賃貸中(投資用)<空室(居住用)

124 不動産投資のリスクとリターン: 貸すか売るか、その選択と戦略

マイホームを購入された後、転勤などの理由で転居を余儀なくされてしまった場合、売却か賃貸かを悩まれるケースがあります。
戻ってこられる可能性が高い方ほど、一時的な賃貸を検討される傾向が強いです。
ただ、そういったお客様の中には一定数、結局戻ってくることなく追々に売却される方もいらっしゃいます。

先に申し上げておきますと、転勤がきっかけの「売却か賃貸か」という論争においては、基本的にこのケースが一番損をします。
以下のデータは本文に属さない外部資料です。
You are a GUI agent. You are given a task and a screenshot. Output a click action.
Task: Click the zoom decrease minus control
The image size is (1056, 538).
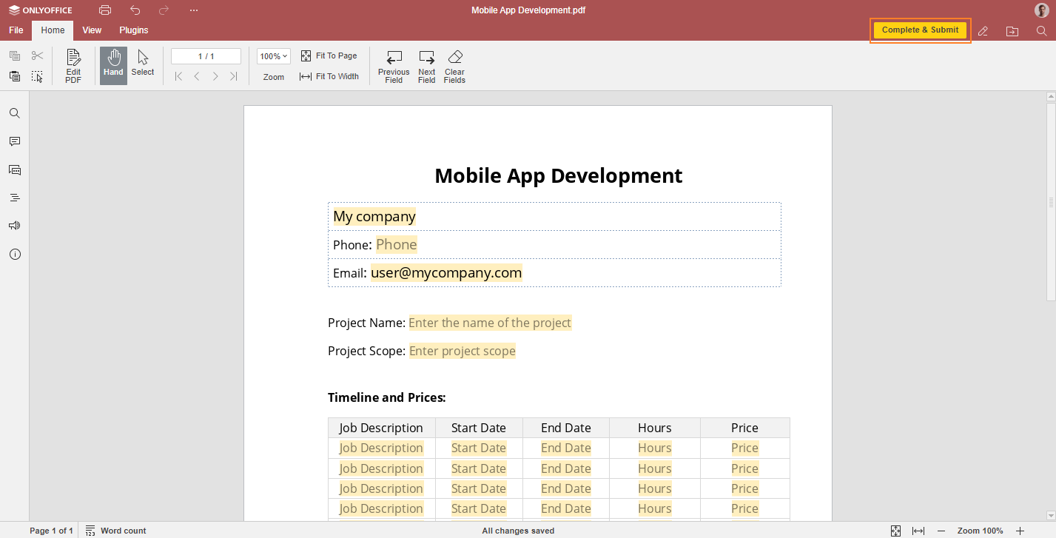pos(941,531)
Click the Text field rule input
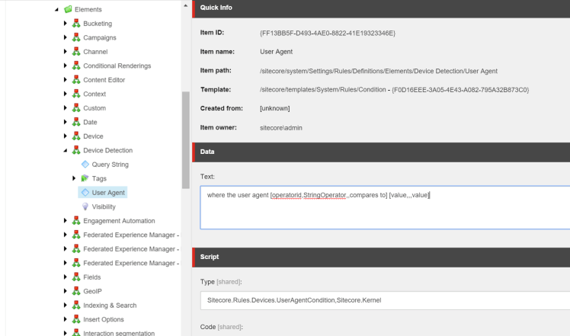This screenshot has width=570, height=336. click(x=385, y=207)
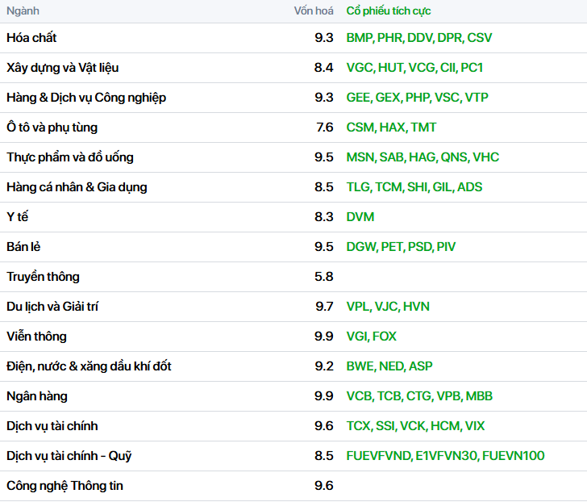This screenshot has width=587, height=502.
Task: Select the Truyền thông sector row
Action: point(43,277)
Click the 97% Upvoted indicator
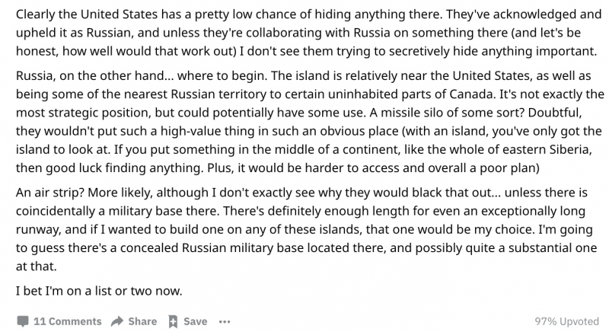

以前にも少し触れていますが、賃貸中のお部屋は通常のマイホーム売却よりも価格が安くなってしまいます。

賃貸中のお部屋は、賃料収入を得る為の「投資用」の不動産として扱われます。
対して、ご自身が住みながら売る場合や、空室の場合は「居住用」として扱われます。
この差が非常に大きいのです。

居住用不動産を売却する場合、買主様は住宅ローンの利用が可能で、住宅ローンは金融商品としては群を抜いて金利が安いです。
しかし、投資用の不動産は住宅ローンの使用は認められず、金利の高い投資用ローンや事業用ローンで資金を調達する必要があります。
また、投資用ローンを利用する場合、金融機関側からある程度の自己資金の用意を指示されます。
金融商品や金融機関にもよって違いがありますが、一般的に投資用のローンですと物件価格の7割程度までが借入上限とされるケースが多いです。
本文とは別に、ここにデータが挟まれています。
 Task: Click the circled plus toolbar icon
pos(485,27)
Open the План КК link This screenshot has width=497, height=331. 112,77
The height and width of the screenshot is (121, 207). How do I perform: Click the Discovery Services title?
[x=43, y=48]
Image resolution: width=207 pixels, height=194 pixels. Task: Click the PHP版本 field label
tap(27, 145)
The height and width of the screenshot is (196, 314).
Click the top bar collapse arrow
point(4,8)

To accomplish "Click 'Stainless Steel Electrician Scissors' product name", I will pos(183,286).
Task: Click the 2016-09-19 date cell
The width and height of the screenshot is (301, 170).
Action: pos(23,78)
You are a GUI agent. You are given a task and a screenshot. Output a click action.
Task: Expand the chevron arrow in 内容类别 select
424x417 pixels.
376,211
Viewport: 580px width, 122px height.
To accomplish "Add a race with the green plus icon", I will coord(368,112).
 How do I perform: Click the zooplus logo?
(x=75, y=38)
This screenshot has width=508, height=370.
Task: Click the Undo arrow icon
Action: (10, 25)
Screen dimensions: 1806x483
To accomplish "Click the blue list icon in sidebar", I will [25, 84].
こうした資金調達のハードルの高さからも、買主様側の予算にも差が出てしまっています。

また、投資用と居住用では、売却価格の算出方法から違ったものになっています。
この計算方法の違いなども理由となり、投資用となってしまった場合には不動産の売却価格は、どうしても低いものになってしまっているのです。

一時的に貸したとしても、賃借人が退去し空室になれば居住用としての売却は可能です。
しかし一度、賃貸に出してしまうと「定期借家」でなければ、費用をかけ立ち退きを行うか、退去するまでは、空室になるのを待たねばなりません。

賃貸に出しているお部屋の売却をお考えの方は、急ぎ売却をしなければならない理由がない限り、基本的に入居者の退去を待って売却をするのが得策です。